## What you need to do
1. Reproduce word for word the passage of the Flâneurie post below that begins with the words containing "use.’ ‘(Like a" and ends with "the day. Rue?".
2. Pick up the Flâneurie post below after its final sentence and keep writing it.
======== Text shown
Charles Baudelaire, c. 1856
(Photograph by Nadar)

Thursday, May 07, 2009

Flâneurie


Tulip

A YEAR

CXXVII
‘In the unseemly work of
the new glamourists, sheen mops

the brow of what is
precisely call’d makeshiftedness, the neologism’s

awkwardness spelling out the barely
prehensile lurches catastrophic (see John

Milton) of the underlying body
itself. These are clumsy girls.’

‘Do I recall the days
of art pre-look, that

is, when a fresh-mill’d
stack of sweet-smelling pine

boards’d make a contraption simple
as a coffin? You bet.’

‘The neutral, the unadorn’d, the
plain, the lagniappe of good measure:

it’s art-scat one puts
down (like a dying dog),

a carcass tether’d and suspend’d
in a Utah lake, simple

wavelets (in little point’d caps)
(carrying slosh-cups) reclaim it

piece by piece (blanch’d, unspooling
gunk) for nature’s never spurious

use.’ ‘(Like a dying Cub
Scout,) art’s capacity is limit’d—

fever-blisters and provincial schisms,
the now tragically invisible moppers-

upper’ll rue the day. Rue?
I meant to say rule.



Read John Yau’s essay about Frank O’Hara’s art criticism, “Passionate Spectator”—the epithet out of Baudelaire’s 1863 essay, “The Painter of Modern Life,” wherein he unsettles the term flâneur (literally, stroller, loiterer, drifter, dawdler, saunterer—I think of Thoreau’s marvelous lines of bastard etymological conjecture out of “Walking”—
I have met with but one or two persons in the course of my life who understood the art of Walking, that is, of taking walks, who had a genius, so to speak, for sauntering; which word is beautifully derived “from idle people who roved about the country, in the middle ages, and asked charity, under pretence of going à la sainte terre”—to the holy land, till the children exclaimed, “There goes a sainte-terrer,” a saunterer—a holy-lander. They who never go to the holy land in their walks, as they pretend, are indeed mere idlers and vagabonds, but they who do go there are saunterers in the good sense, such as I mean. Some, however, would derive the word from sans terre, without land or a home, which, therefore, in the good sense, will mean, having no particular home, but equally at home everywhere. For this is the secret of successful sauntering. He who sits still in a house all the time may be the greatest vagrant of all, but the Saunterer, in the good sense, is no more vagrant than the meandering river, which is all the while sedulously seeking the shortest course to the sea . . .
—one of a tiny wash of connectings). Here’s some of the Baudelaire (somewhat beyond what Yau quotes):
The crowd is his element, as the air is that of birds and water of fishes. His passion and his profession are to become one flesh with the crowd. For the perfect flâneur, for the passionate spectator, it is an immense joy to set up house in the heart of the multitude, amid the ebb and flow of movement, in the midst of the fugitive and the infinite. To be away from home and yet to feel oneself everywhere at home; to see the world, to be at the centre of the world, and yet to remain hidden from the world—such are a few of the slightest pleasures of those independent, passionate, impartial natures which the tongue can but clumsily define. The spectator is a prince who everywhere rejoices in his incognito. . . . Thus the lover of universal life enters into the crowd as though it were an immense reservoir of electrical energy. Or we might liken him to a mirror as vast as the crowd itself; or to a kaleidoscope gifted with consciousness, responding to each one of its movements and reproducing the multiplicity of life and the flickering grace of all the elements of life. He is an ‘I’ with an insatiable appetite for the ‘non-I,’ at every instant rendering and explaining it in pictures more living than life itself, which is
always unstable and fugitive.
================
======== Dataset content
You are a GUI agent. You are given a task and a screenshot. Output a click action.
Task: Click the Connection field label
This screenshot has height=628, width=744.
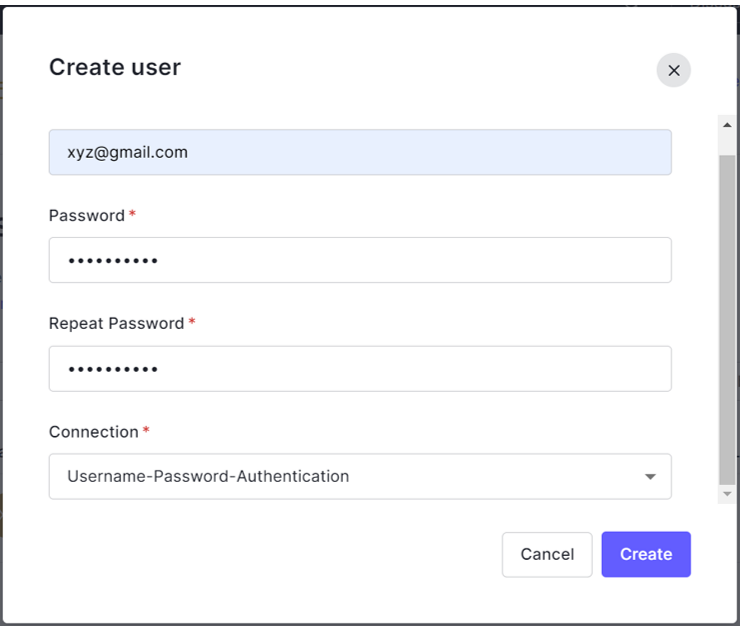pos(94,432)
================
## Written responses
1.
use.’ ‘(Like a dying Cub
Scout,) art’s capacity is limit’d—

fever-blisters and provincial schisms,
the now tragically invisible moppers-

upper’ll rue the day. Rue?

2.
Now, Yau’s argument (a good one) is that O’Hara’s “stance” is precisely that of the flâneur, that is, one of no fixity at all (“Instead of approaching art with a theory, whose primary purpose is to aid the critic in establishing a hierarchy of verifiable values, he lived as a flâneur, which means he tried to live in the now as completely as possible. It is not that O’Hara ignored or rejected the past or that he didn’t have values. Rather, he didn’t contextualize the present according to a preestablished framework.” And: “To be a flâneur is to reject a vantage point and any trace of omniscience in favor of being open.”). (Some of “our” most highly visible critic-exhortators, particularly those seemingly wholly “improvident without slots” ought to look to O’Hara for exemplary attendings abiertos, no?) What struck me, though, reading Baudelaire’s script’d “flâneurie”—how it sounds like it descends out of a hotch-potch of St. Augustine bump’d up (or down) by Pascal (“Our nature consists in movement; absolute rest is death.” And: “Nature is an infinite sphere of which the center is everywhere and the circumference nowhere.” Pensées, 1670.), or by Emerson (“The eye is the first circle; the horizon which it forms is the second; and throughout nature this primary figure is repeated without end. It is the highest emblem in the cipher of the world. St. Augustine described the nature of God as a circle whose center was everywhere and its circumference nowhere. We are all our lifetime reading the copious sense of this first of forms. One moral we have already deduced in considering the circular or compensatory character of every human action. Another analogy we shall now trace, that every action admits of being outdone. Our life is an apprenticeship to the truth that around every circle another can be drawn; that there is no end in nature, but every end is a beginning; that there is always another dawn risen on mid-noon, and under every deep a lower deep opens.” “Circles,” 1841.) And, with Baudelaire’s “crowd” as “an immense reservoir of electrical energy,” I think of Whitman’s “body electric” or the lines out of the 1855 Leaves of Grass, the enclosured quahog versus the terribly exposed, vulnerably open:
To be in any form, what is that?
If nothing lay more developed the quahaug and its callous shell were enough.

Mine is no callous shell,
I have instant conductors all over me whether I pass or stop,
They seize every object and lead it harmlessly through me.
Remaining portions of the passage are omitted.